Sebald, whose The Rings of Saturn was an account of his walk round Suffolk 20 years ago.
But Phil Smith's own walk soon becomes quite as extraordinary as Sebald's and he matches Sebald's erudition, originality and humour swathe for swathe.
On one level On Walking describes an actual, lumbering walk from one incongruous B&B to the next, taking in Dunwich, Lowestoft, Southwold, Covehithe, Orford Ness, Sutton Hoo, Bungay and Rendlesham Forest - with their lost villages, Cold War testing sites, black dogs, white deer and alien trails.
On a second level it sets out a unique kind of walking that the author has been practising for many years and for which he is quietly famous.
It's a kind of walking that burrows beneath the guidebook and the map, looks beyond the shopfront and Tudor facade and feels beneath the blisters and disgruntlement of the everyday.
Those who try it report that their walking [and their whole way of seeing the world] is never quite the same again.

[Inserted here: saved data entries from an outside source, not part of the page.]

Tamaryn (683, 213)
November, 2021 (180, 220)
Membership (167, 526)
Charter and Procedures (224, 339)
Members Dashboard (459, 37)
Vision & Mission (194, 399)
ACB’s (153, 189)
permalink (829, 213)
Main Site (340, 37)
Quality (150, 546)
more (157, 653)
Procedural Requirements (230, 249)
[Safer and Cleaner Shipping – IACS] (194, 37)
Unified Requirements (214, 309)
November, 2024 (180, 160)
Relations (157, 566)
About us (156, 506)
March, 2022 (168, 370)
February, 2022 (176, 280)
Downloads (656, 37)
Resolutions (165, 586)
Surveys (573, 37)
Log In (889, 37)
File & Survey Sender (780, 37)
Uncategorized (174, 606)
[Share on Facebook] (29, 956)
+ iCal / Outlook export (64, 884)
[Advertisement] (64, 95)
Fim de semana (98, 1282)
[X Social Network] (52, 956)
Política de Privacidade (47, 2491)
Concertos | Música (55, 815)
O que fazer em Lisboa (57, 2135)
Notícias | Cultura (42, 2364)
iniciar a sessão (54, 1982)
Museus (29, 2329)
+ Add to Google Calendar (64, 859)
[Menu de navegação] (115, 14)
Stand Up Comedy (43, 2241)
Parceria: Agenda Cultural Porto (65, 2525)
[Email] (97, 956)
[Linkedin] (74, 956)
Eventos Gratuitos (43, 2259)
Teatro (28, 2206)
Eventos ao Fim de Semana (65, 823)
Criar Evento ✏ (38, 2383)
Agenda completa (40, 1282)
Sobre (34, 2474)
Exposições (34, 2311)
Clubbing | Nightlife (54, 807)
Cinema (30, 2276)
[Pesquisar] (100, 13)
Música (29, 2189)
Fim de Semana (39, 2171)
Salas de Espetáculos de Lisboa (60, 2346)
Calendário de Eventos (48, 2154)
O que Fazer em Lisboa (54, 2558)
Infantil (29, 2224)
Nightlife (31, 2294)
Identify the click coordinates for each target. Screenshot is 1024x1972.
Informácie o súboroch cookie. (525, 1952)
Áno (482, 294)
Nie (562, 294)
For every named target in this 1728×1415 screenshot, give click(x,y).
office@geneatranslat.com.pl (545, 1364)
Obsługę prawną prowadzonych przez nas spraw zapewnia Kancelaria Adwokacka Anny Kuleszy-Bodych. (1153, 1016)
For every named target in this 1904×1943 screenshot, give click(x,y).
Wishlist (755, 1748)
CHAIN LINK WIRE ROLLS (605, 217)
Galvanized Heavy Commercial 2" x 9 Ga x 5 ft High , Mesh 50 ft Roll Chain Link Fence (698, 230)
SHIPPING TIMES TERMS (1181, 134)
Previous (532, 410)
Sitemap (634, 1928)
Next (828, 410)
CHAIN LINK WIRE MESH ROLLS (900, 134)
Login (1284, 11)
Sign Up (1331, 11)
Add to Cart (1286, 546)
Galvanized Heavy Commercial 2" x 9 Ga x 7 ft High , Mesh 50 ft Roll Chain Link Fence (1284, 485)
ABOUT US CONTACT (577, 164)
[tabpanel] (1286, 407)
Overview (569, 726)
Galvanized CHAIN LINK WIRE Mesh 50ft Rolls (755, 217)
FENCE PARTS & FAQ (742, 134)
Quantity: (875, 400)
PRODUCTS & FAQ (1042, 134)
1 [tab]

And the Suffolk walk described in this book is an exemplary walk, a case study - this is exactly how to do it. And on a third level, On Walking is an intellectual tour de force, encompassing Situationism, alchemy, jouissance, dancing, geology, psychogeography, 20th century cinema and old TV, performance, architecture, the nature of grief, pilgrimage, World War II, the Cold War, Uzumaki, pub conversations, synchronicity, somatics and the Underchalk.